Утро занималось над землею. Светлая полоска горела на востоке. Но земля еще спала, вся погруженная в неясные, синеватые тени; спал город, спали деревни, поля, леса, даже, казалось, спала река и, словно спросонок, тихо плескалась в своих берегах. Полоска на востоке разгоралась все ярче и ярче; голубое небо уже светлело над землею. А на земле все было еще тихо…
– Иди в мир! – вслух промолвил старик, обращаясь к арфе, как к живому существу. – Я создал тебя на благо людям, на радость и утешенье им. Пусть они, слушая тебя, делаются лучше, добрее; пусть становится светлее у них на душе! Послужи им, сделай их счастливыми!
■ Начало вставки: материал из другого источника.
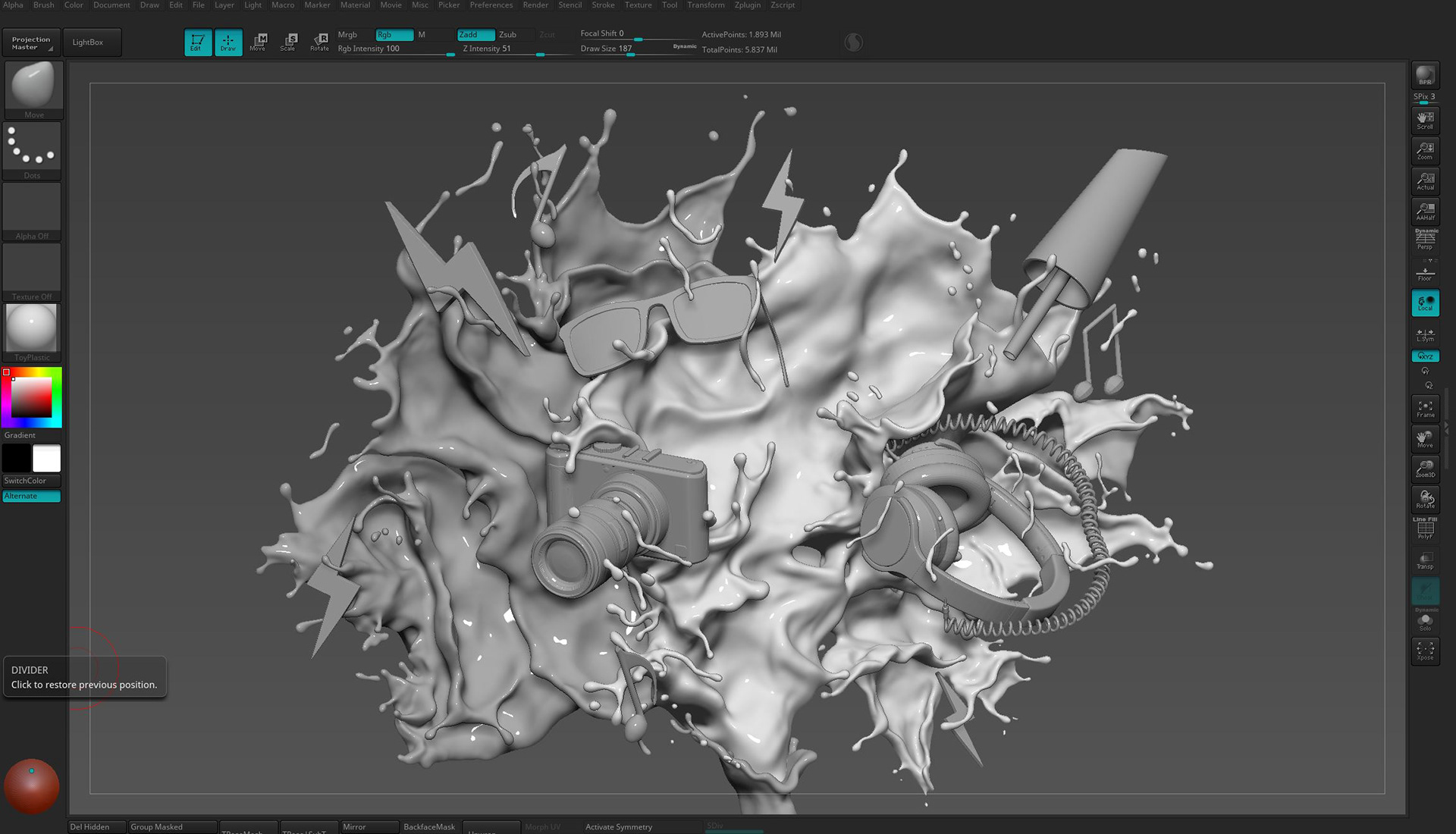
Task: Click the white secondary color swatch
Action: [x=46, y=459]
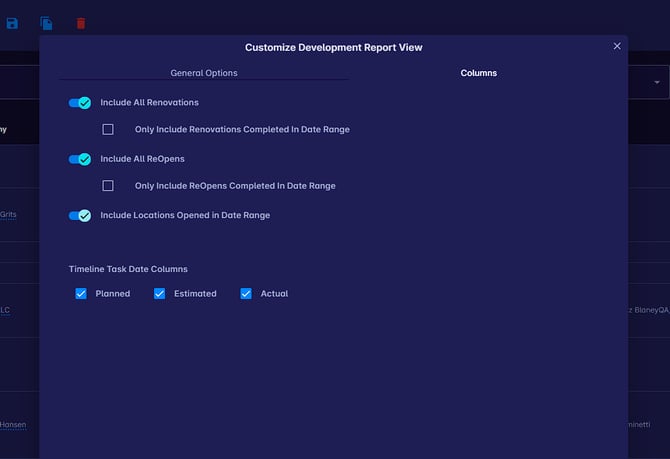Image resolution: width=670 pixels, height=459 pixels.
Task: Click the BlaneyQA link on the right
Action: [x=648, y=310]
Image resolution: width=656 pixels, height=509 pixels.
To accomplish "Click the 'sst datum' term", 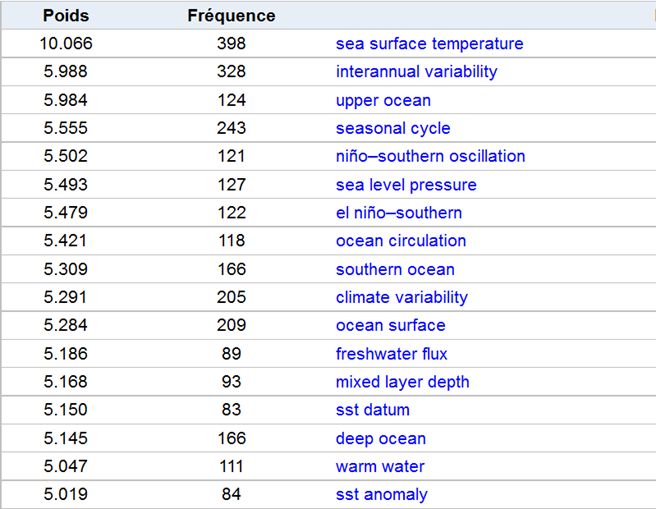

По-прежнему все было тихо и в небесах и на земле. Словно совершалась какая-то тайна… Только листья на деревьях слегка дрогнули и зашелестели под дуновеньем предутреннего перелетного ветерка. Старик легко провел пальцами по струнам, – и арфа ожила. Первый звук, трепетно сорвавшийся с ее струн, походил на легкий вздох. Тихо, чуть слышно, пронесся он над землей… Откинув волосы, старец вдохновенно посмотрел на сиявшие небеса и тихо, как бы про себя, заиграл на арфе прекрасный, радостный гимн, такой же светлый и ясный, как то ясное, летнее утро, что загоралось над землею.
Солнце блеснуло на горизонте и золотисто-розовым светом обдало небо и землю. Арфа звучала все громче и громче. Теперь ее звуки уже разливались могучей волной; они, словно, неслись на встречу к вечному светилу, в огне, в багрянце, в лучезарном блеске всходившему над миром. Победные, торжествующие звуки свободно разносились в воздухе, прославляя Солнце, Свет и Жизнь…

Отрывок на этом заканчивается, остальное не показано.